*** RECORD EXCERPTS ***

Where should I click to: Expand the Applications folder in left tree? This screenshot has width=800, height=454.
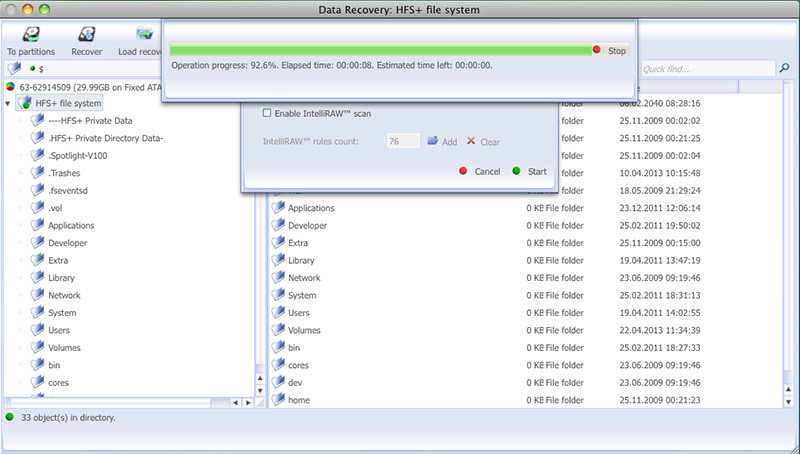pos(21,226)
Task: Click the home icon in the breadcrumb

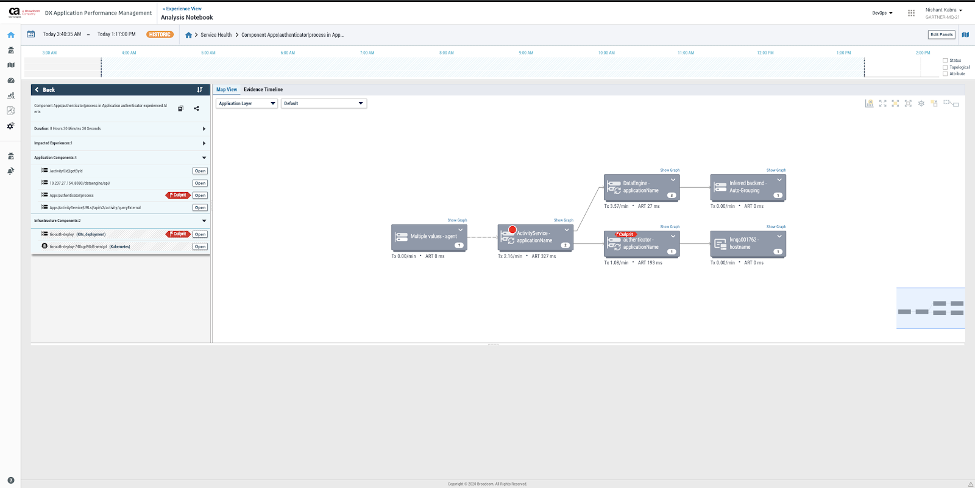Action: pyautogui.click(x=189, y=34)
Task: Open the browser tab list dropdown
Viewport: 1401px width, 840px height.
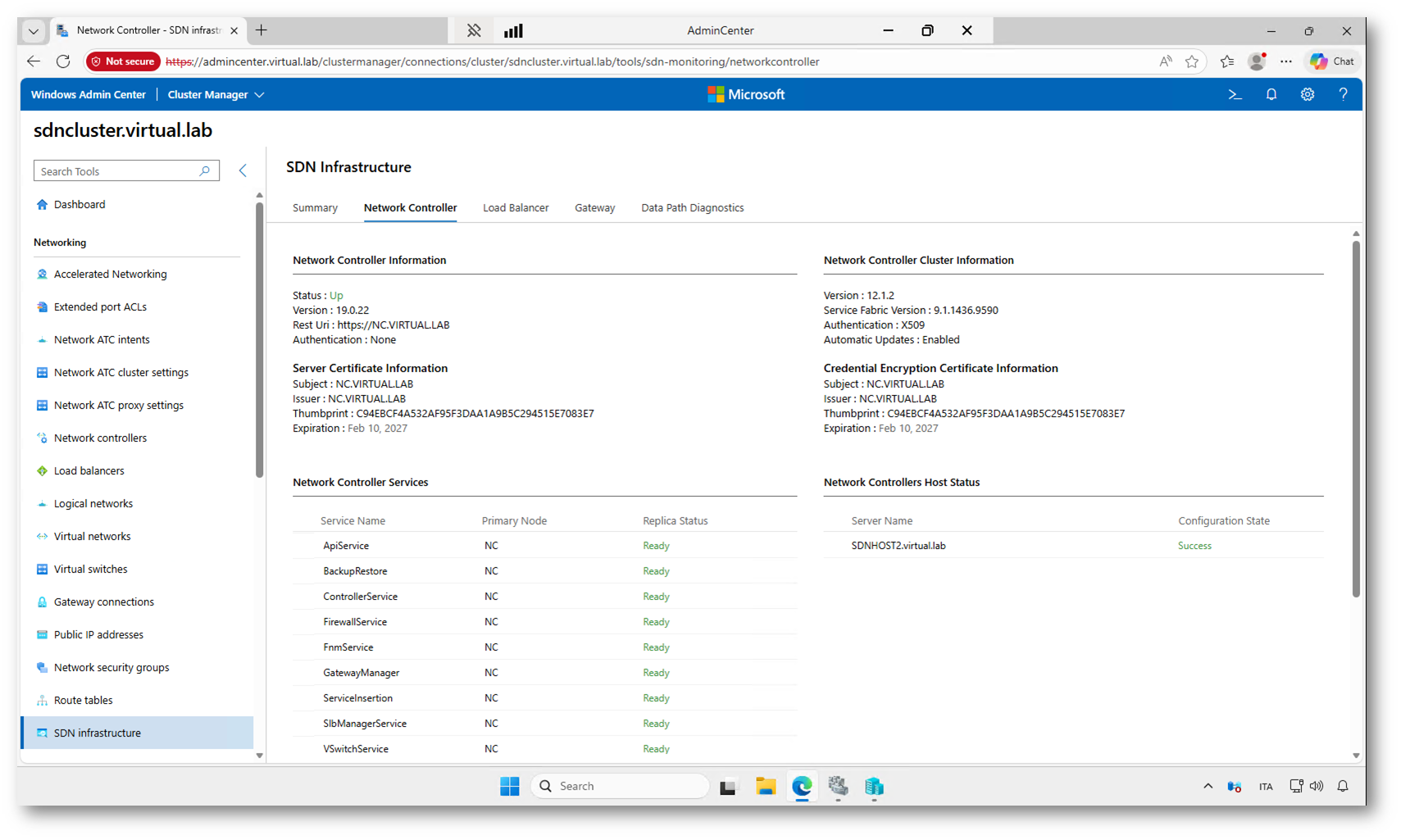Action: pos(33,31)
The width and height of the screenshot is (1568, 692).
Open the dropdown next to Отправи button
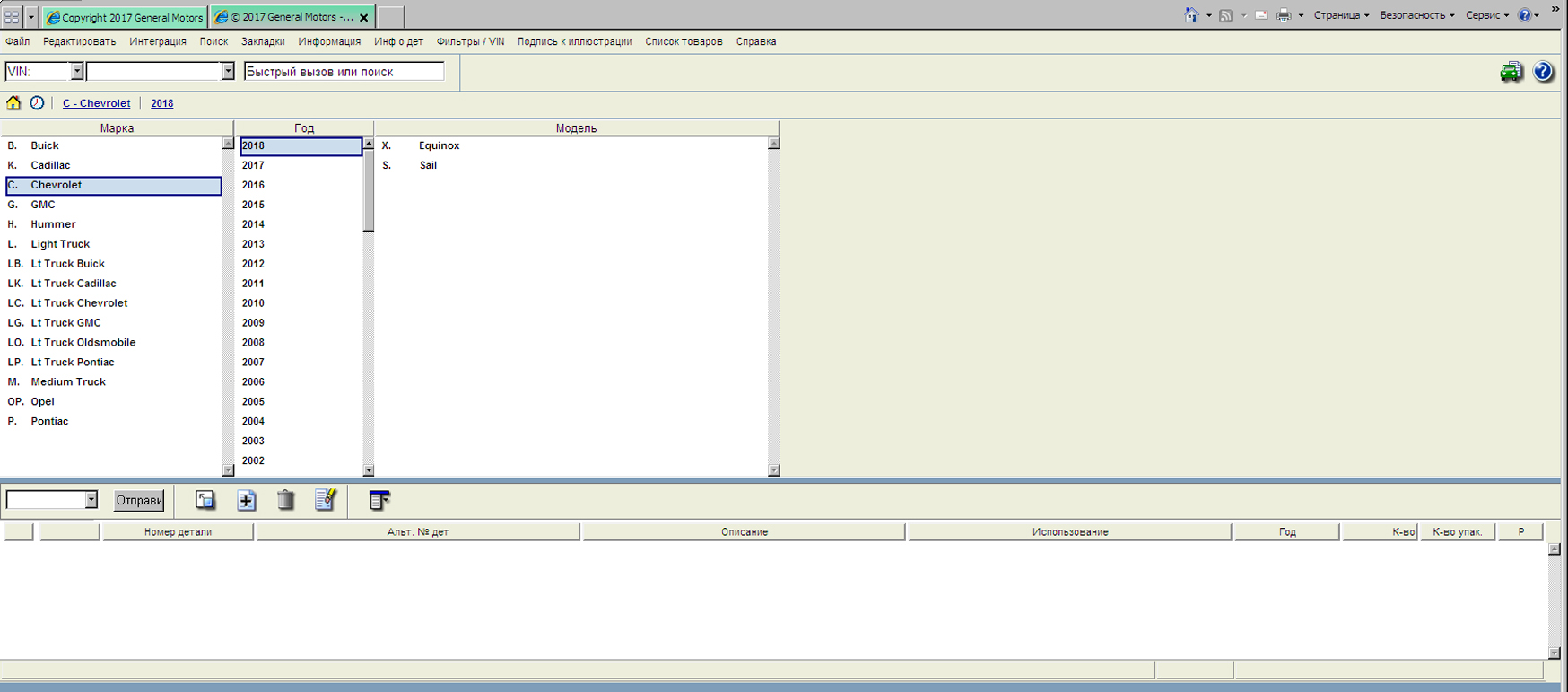(x=91, y=500)
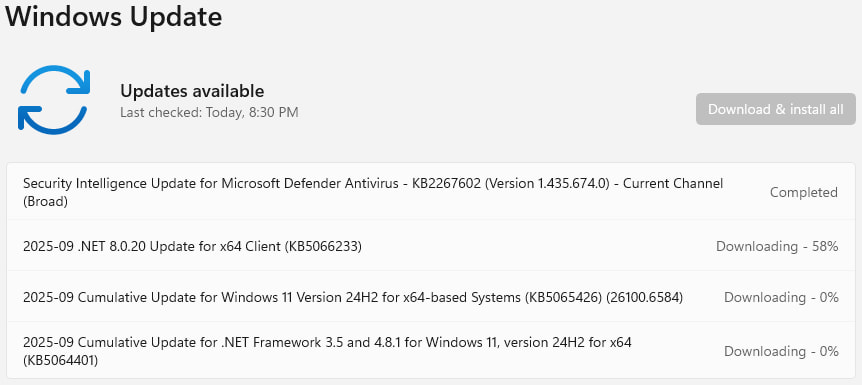Select the Security Intelligence Update for Defender entry

pyautogui.click(x=431, y=192)
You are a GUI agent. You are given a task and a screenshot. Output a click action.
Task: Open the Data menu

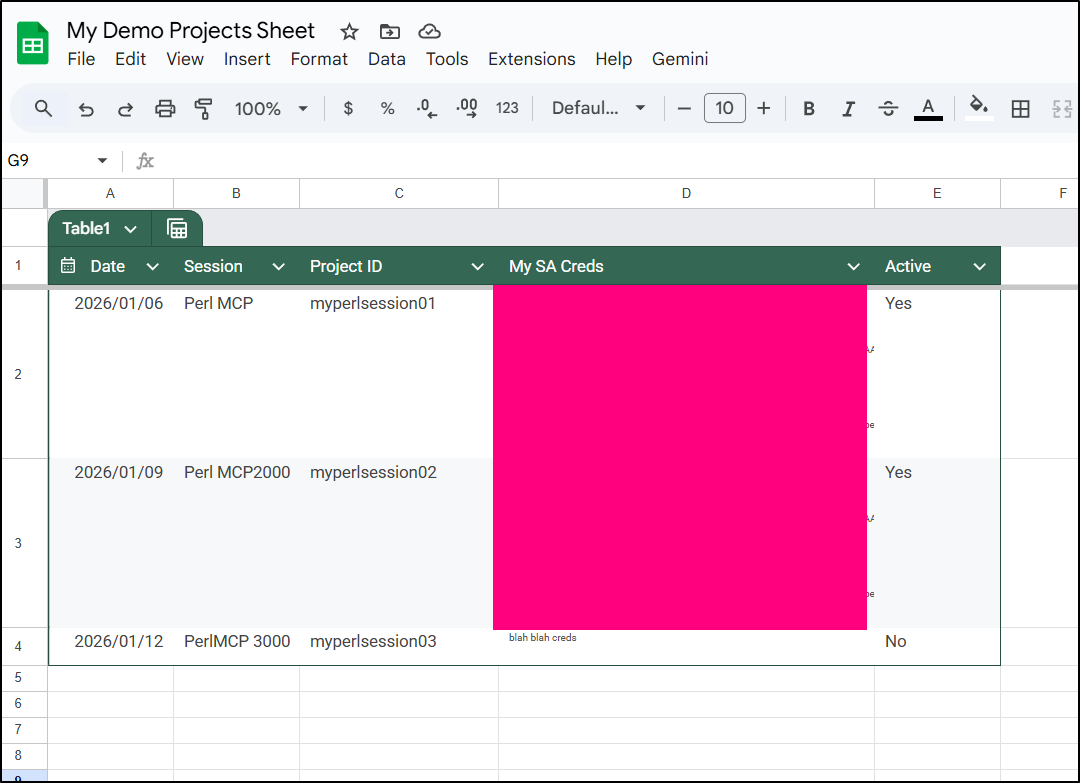pyautogui.click(x=386, y=59)
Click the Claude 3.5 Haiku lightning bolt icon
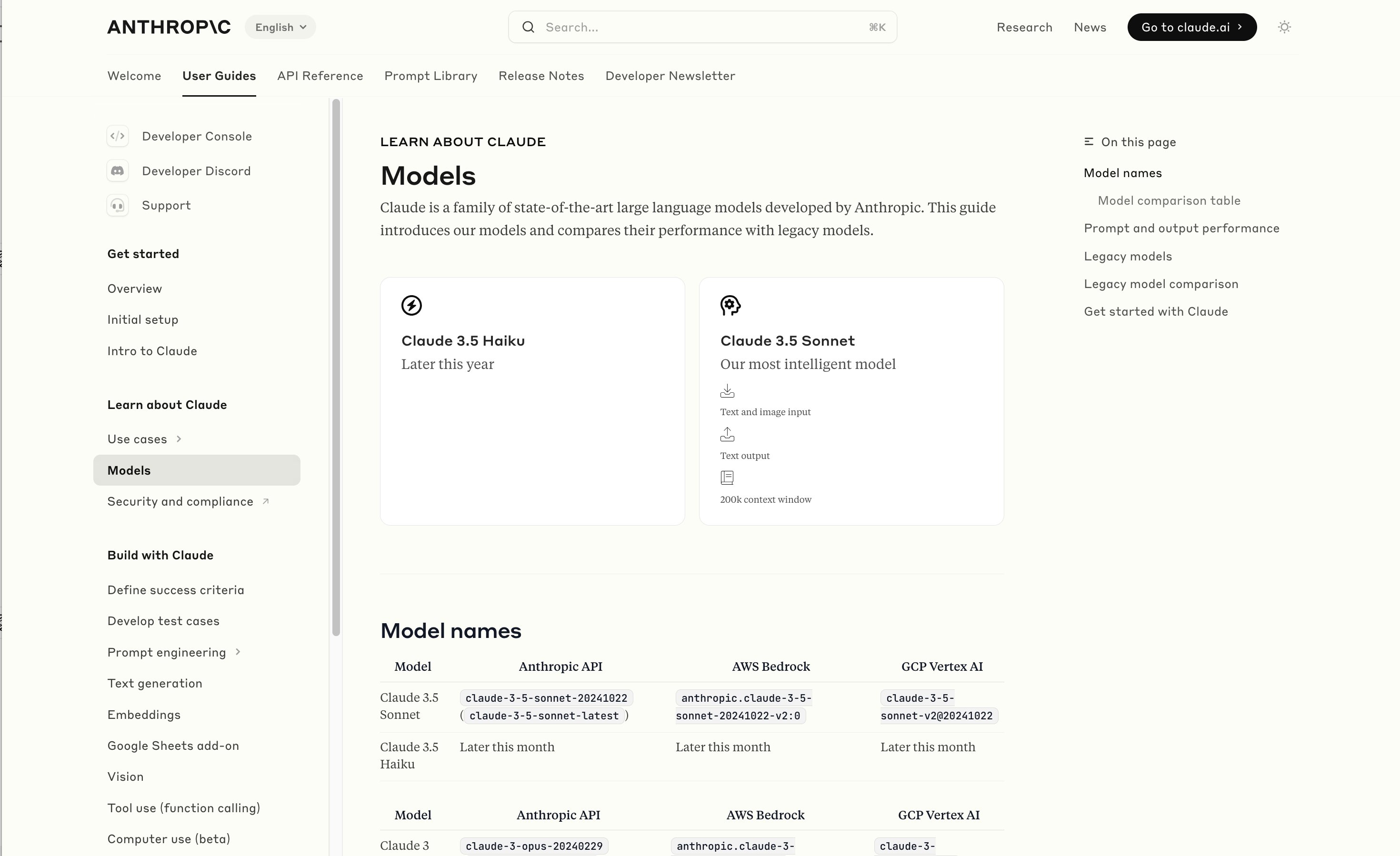Image resolution: width=1400 pixels, height=856 pixels. pyautogui.click(x=411, y=305)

***

- [PROBLEM TO WORK ON] Give the listing above again exactly, minus any images.

- [TASK RESULT]
Where should I click to: Expand the Applications folder in left tree? This screenshot has width=800, height=454.
pos(21,226)
Task: Click the home icon in the breadcrumb

Action: pyautogui.click(x=189, y=34)
Task: Open the browser tab list dropdown
Viewport: 1401px width, 840px height.
Action: pos(33,31)
The width and height of the screenshot is (1568, 692).
Open the dropdown next to Отправи button
(x=91, y=500)
Select the Security Intelligence Update for Defender entry

pyautogui.click(x=431, y=192)
You are a GUI agent. You are given a task and a screenshot. Output a click action.
Task: Open the Data menu

pyautogui.click(x=386, y=59)
Click the Claude 3.5 Haiku lightning bolt icon
Image resolution: width=1400 pixels, height=856 pixels. pyautogui.click(x=411, y=305)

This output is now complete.